Can you format the material below as a Markdown table with the columns "Row" and "Material line", numbering each line and skipping blank lines? Leave the pictures out of your answer.

Source data
==========

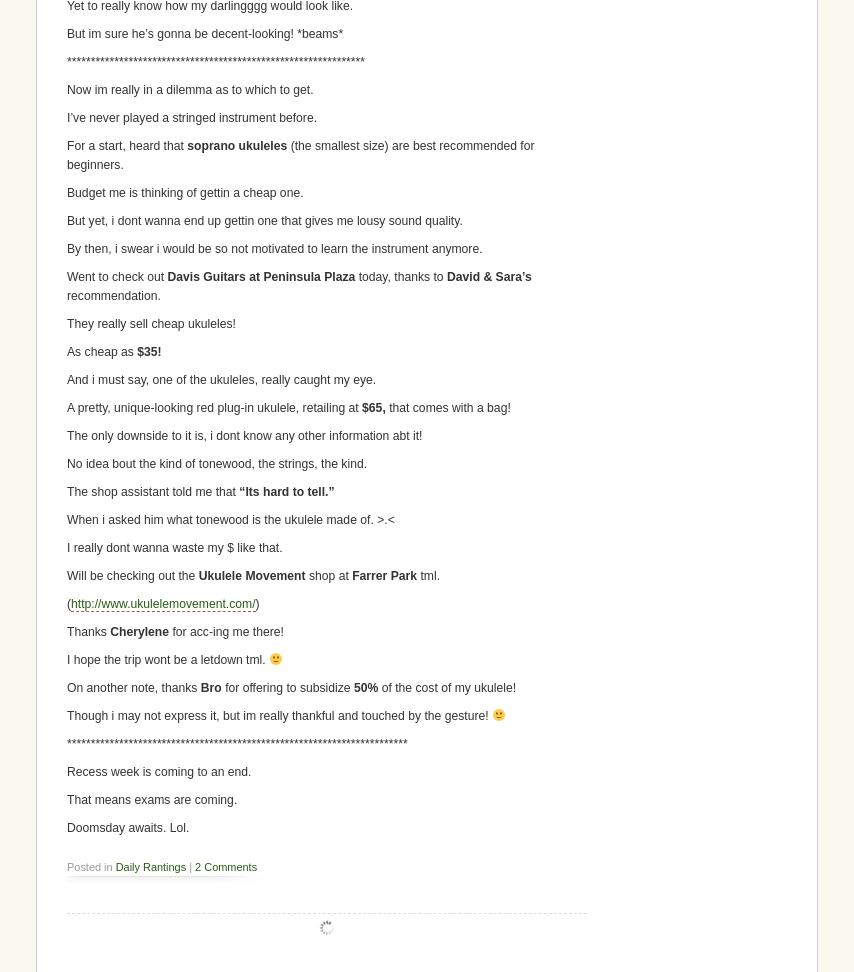  What do you see at coordinates (236, 742) in the screenshot?
I see `'************************************************************************'` at bounding box center [236, 742].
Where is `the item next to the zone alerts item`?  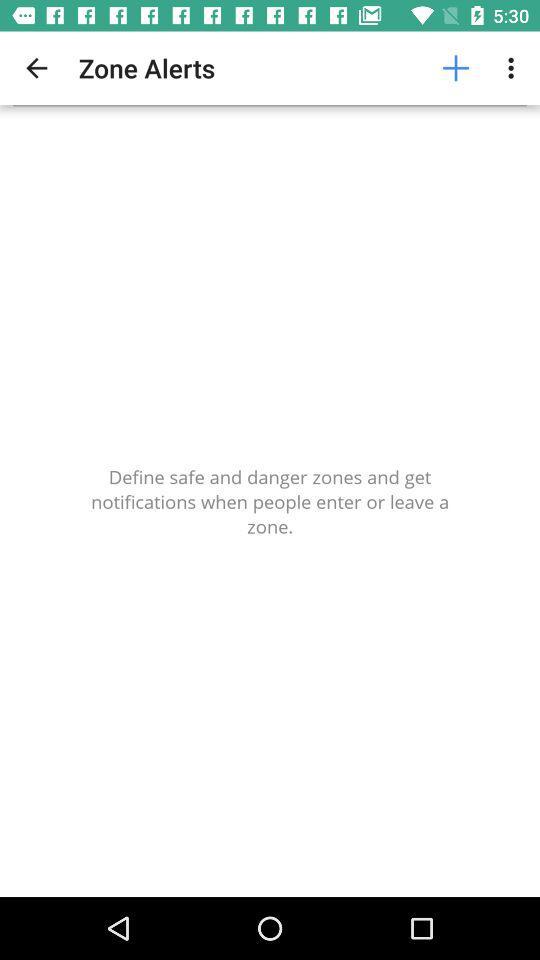
the item next to the zone alerts item is located at coordinates (455, 68).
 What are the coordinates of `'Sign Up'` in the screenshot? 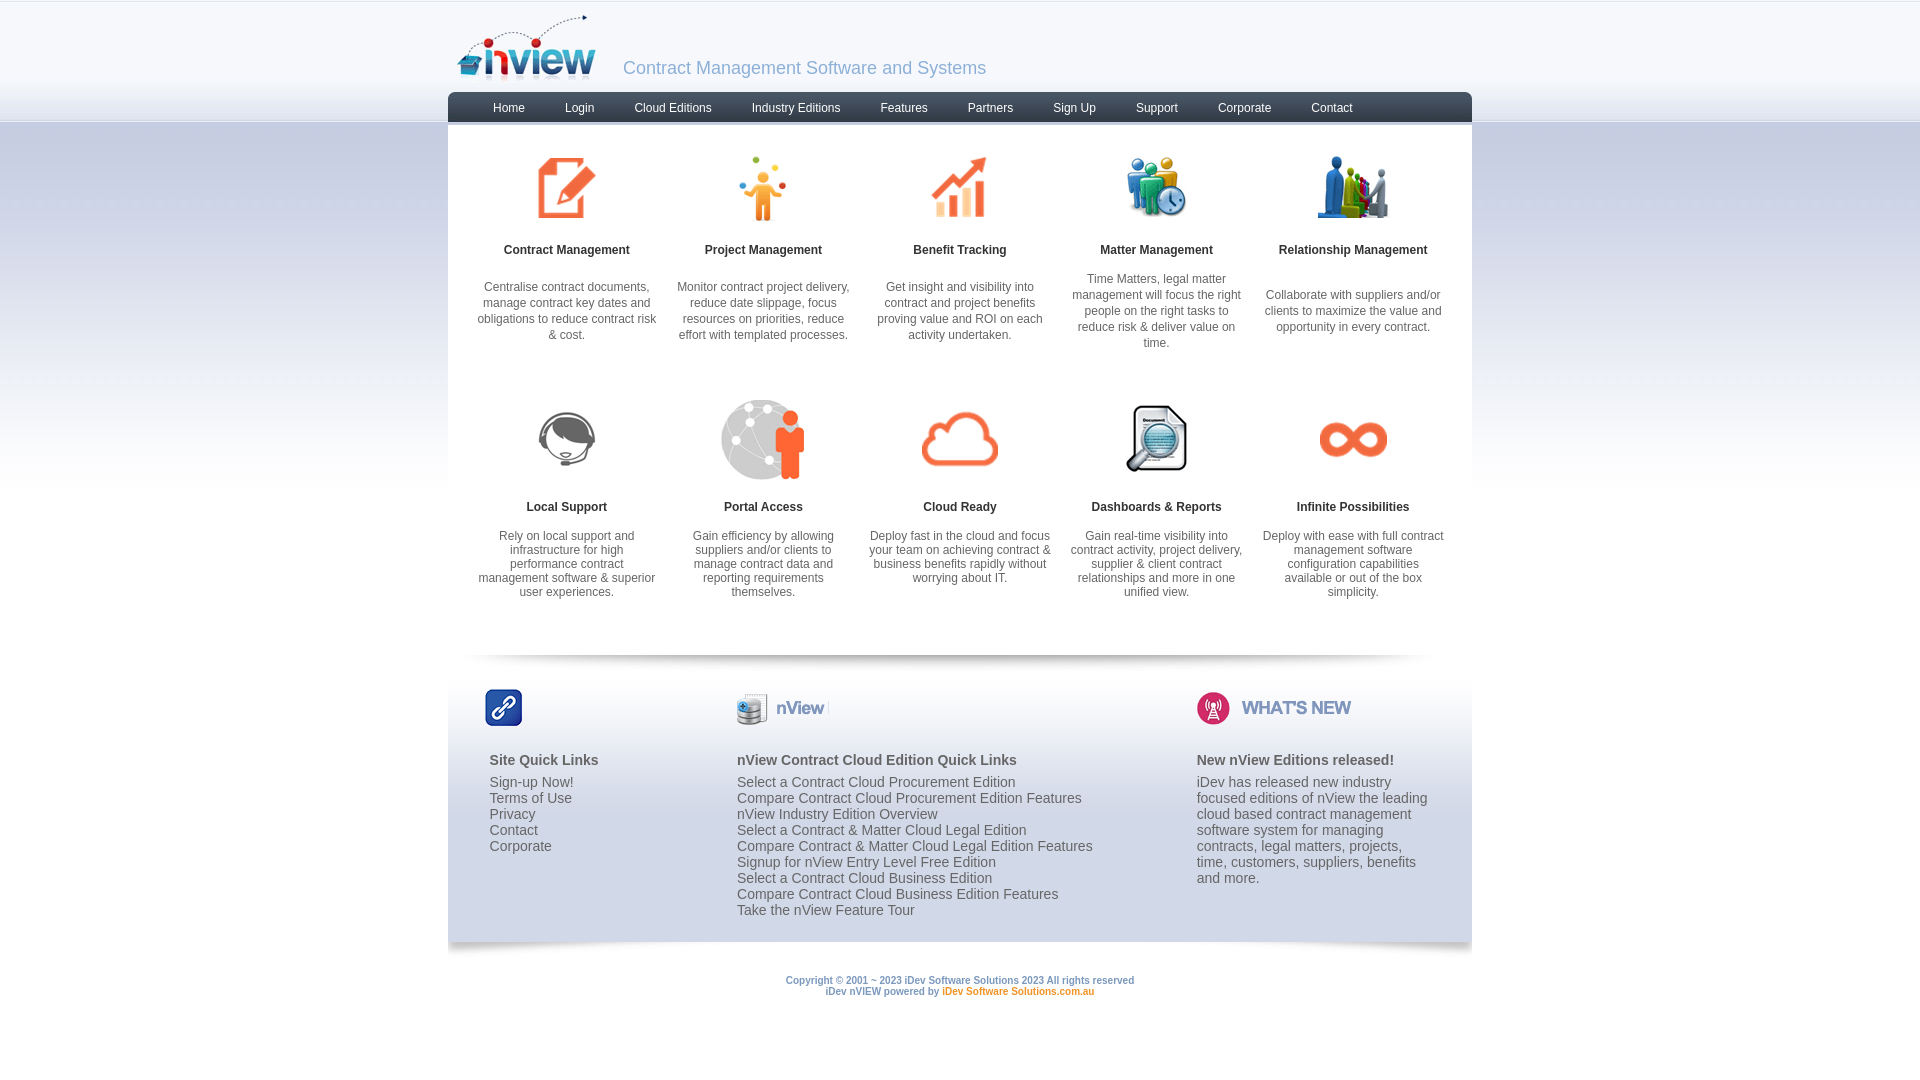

==========

**Response below:**
| Row | Material line |
|---|---|
| 1 |   What do you see at coordinates (236, 742) in the screenshot? |
| 2 | I see `'************************************************************************'` at bounding box center [236, 742]. |
| 3 | Where is `the item next to the zone alerts item`?   |
| 4 | the item next to the zone alerts item is located at coordinates (455, 68). |
| 5 |  What are the coordinates of `'Sign Up'` in the screenshot?  |